The A64FX’s cache hierarchy, throughput, execution pipeline, power management, and RAS features are all distinctive; those interested can read the Hot Chips documentation for more details.

The impressive performance of A64FX does not require pairing with GPUs, which is why Cray collaborates with Fujitsu to integrate A64FX into CS500 clusters and future Shasta systems.

3.6 Other New Entrants

In November 2019, a startup called Nuvia emerged during the SC conference. The backgrounds of the founders and the lawsuits involving Apple quickly made headlines. Before any products were released, let us remember their slogan: “deliver industry-leading performance and energy efficiency for the data center.”

The European Processor Initiative (EPI) is also an effort aimed at designing server-grade CPUs. Without further ado, let’s look at the roadmap.

When trying to answer why ARM is pursuing server development, the phrase that comes to mind is “advanced productivity.” What is advanced productivity? Frank Frankovsky, Facebook’s VP of Hardware Design and Supply Chain Operations, is also a name to remember. He proposed the concept of the most useful work per watt per dollar.
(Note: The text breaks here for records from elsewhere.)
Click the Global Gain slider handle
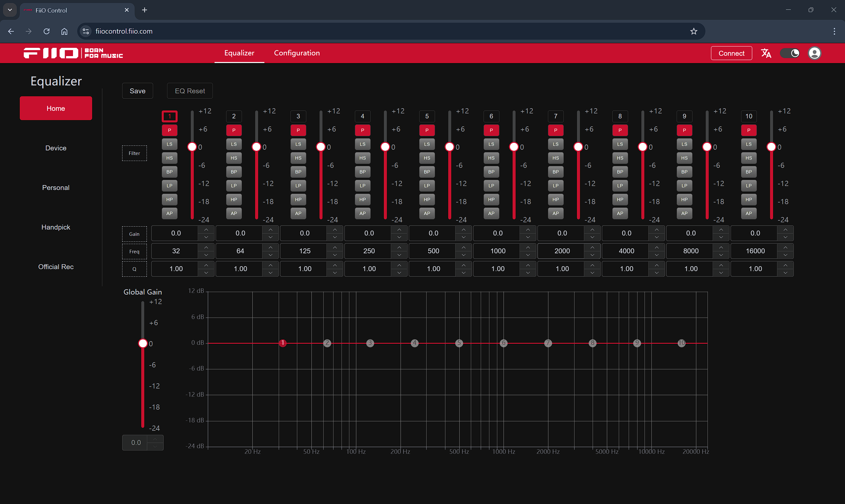 pyautogui.click(x=143, y=343)
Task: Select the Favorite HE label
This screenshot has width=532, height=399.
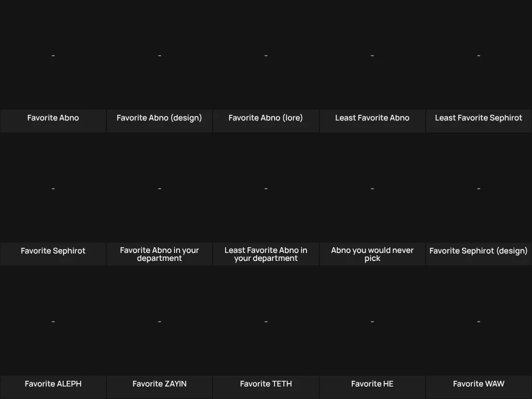Action: 372,384
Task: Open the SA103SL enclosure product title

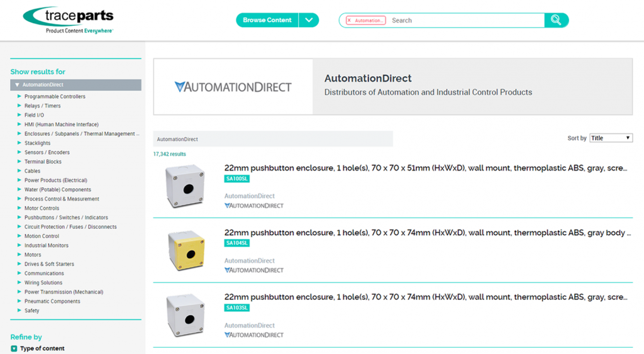Action: (x=425, y=297)
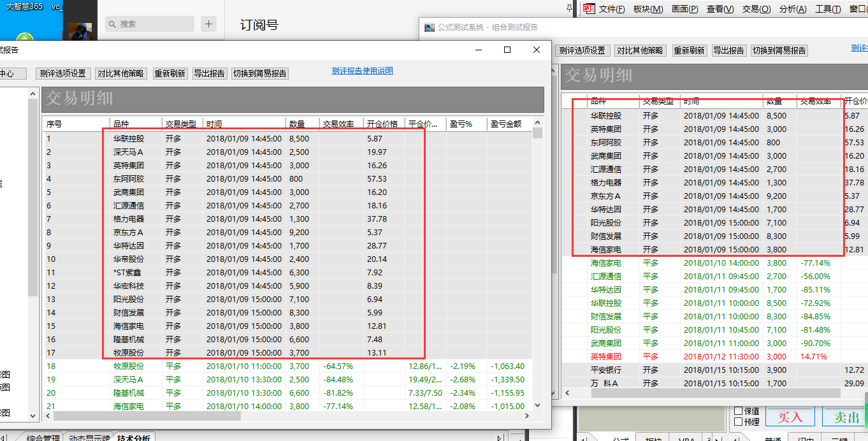Sort front table by 品种 column header
The image size is (868, 441).
pyautogui.click(x=135, y=124)
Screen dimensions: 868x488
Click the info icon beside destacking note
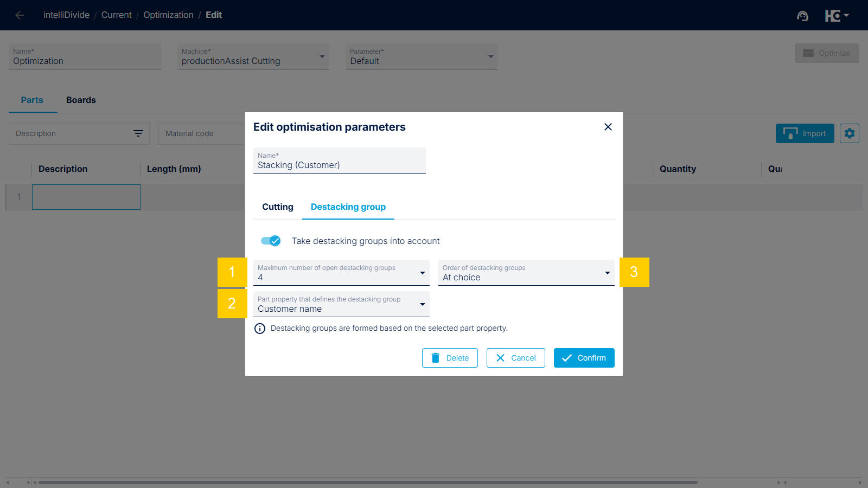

The actual usable computing power divided by the cost of buying and operating servers represents the productivity of that server, marking its advancement.

Extending this to the industry chain, it becomes the total useful work per total investment, providing useful computing power divided by total financial investment (time, engineers’ wisdom and effort), which serves as an indicator of whether this technology/solution/ISA/product’s productivity is advanced.

True advanced productivity belongs to the entire world.